- **Records from a dataset**:
---
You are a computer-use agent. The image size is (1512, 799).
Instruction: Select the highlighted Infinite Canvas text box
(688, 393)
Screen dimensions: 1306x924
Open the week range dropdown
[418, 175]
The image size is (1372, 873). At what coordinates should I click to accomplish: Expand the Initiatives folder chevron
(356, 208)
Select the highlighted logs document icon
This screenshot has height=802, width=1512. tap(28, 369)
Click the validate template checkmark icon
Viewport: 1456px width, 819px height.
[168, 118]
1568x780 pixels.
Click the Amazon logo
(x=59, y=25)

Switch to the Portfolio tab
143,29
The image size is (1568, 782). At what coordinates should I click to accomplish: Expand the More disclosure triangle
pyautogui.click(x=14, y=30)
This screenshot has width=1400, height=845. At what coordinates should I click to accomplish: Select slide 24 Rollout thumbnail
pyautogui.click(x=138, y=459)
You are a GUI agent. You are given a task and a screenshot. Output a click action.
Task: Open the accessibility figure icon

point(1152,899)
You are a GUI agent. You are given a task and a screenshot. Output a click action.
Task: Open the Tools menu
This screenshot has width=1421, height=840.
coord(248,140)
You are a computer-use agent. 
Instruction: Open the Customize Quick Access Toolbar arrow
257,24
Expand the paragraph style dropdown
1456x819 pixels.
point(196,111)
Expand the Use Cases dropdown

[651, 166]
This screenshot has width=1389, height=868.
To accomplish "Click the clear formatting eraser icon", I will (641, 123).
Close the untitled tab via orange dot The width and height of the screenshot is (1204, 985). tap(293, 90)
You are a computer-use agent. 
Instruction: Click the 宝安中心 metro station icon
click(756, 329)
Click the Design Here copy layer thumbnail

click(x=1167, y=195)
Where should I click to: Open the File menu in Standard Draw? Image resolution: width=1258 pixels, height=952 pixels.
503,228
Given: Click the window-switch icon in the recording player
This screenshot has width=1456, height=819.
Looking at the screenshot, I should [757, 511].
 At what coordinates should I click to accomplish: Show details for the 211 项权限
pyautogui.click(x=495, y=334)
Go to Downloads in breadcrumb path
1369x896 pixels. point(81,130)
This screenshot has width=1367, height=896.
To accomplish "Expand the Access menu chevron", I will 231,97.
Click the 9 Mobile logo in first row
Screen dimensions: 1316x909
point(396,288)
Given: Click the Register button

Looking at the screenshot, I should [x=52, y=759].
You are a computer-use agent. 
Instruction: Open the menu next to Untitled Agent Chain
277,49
---
An exact repeat of all the entries above is required.

- **The completed task**:
You are a computer-use agent. The image size is (1512, 799).
Instruction: Select the highlighted Infinite Canvas text box
(688, 393)
Screen dimensions: 1306x924
Open the week range dropdown
[418, 175]
The image size is (1372, 873). At what coordinates should I click to accomplish: Expand the Initiatives folder chevron
(356, 208)
Select the highlighted logs document icon
This screenshot has height=802, width=1512. tap(28, 369)
Click the validate template checkmark icon
Viewport: 1456px width, 819px height.
[168, 118]
1568x780 pixels.
Click the Amazon logo
(x=59, y=25)

Switch to the Portfolio tab
143,29
The image size is (1568, 782). At what coordinates should I click to accomplish: Expand the More disclosure triangle
pyautogui.click(x=14, y=30)
This screenshot has width=1400, height=845. At what coordinates should I click to accomplish: Select slide 24 Rollout thumbnail
pyautogui.click(x=138, y=459)
You are a GUI agent. You are given a task and a screenshot. Output a click action.
Task: Open the accessibility figure icon

point(1152,899)
You are a GUI agent. You are given a task and a screenshot. Output a click action.
Task: Open the Tools menu
This screenshot has width=1421, height=840.
coord(248,140)
You are a computer-use agent. 
Instruction: Open the Customize Quick Access Toolbar arrow
257,24
Expand the paragraph style dropdown
1456x819 pixels.
point(196,111)
Expand the Use Cases dropdown

[651, 166]
This screenshot has width=1389, height=868.
To accomplish "Click the clear formatting eraser icon", I will (641, 123).
Close the untitled tab via orange dot The width and height of the screenshot is (1204, 985). tap(293, 90)
You are a computer-use agent. 
Instruction: Click the 宝安中心 metro station icon
click(756, 329)
Click the Design Here copy layer thumbnail

click(x=1167, y=195)
Where should I click to: Open the File menu in Standard Draw? Image resolution: width=1258 pixels, height=952 pixels.
503,228
Given: Click the window-switch icon in the recording player
This screenshot has width=1456, height=819.
Looking at the screenshot, I should [757, 511].
 At what coordinates should I click to accomplish: Show details for the 211 项权限
pyautogui.click(x=495, y=334)
Go to Downloads in breadcrumb path
1369x896 pixels. point(81,130)
This screenshot has width=1367, height=896.
To accomplish "Expand the Access menu chevron", I will 231,97.
Click the 9 Mobile logo in first row
Screen dimensions: 1316x909
point(396,288)
Given: Click the Register button

Looking at the screenshot, I should [x=52, y=759].
You are a computer-use agent. 
Instruction: Open the menu next to Untitled Agent Chain
277,49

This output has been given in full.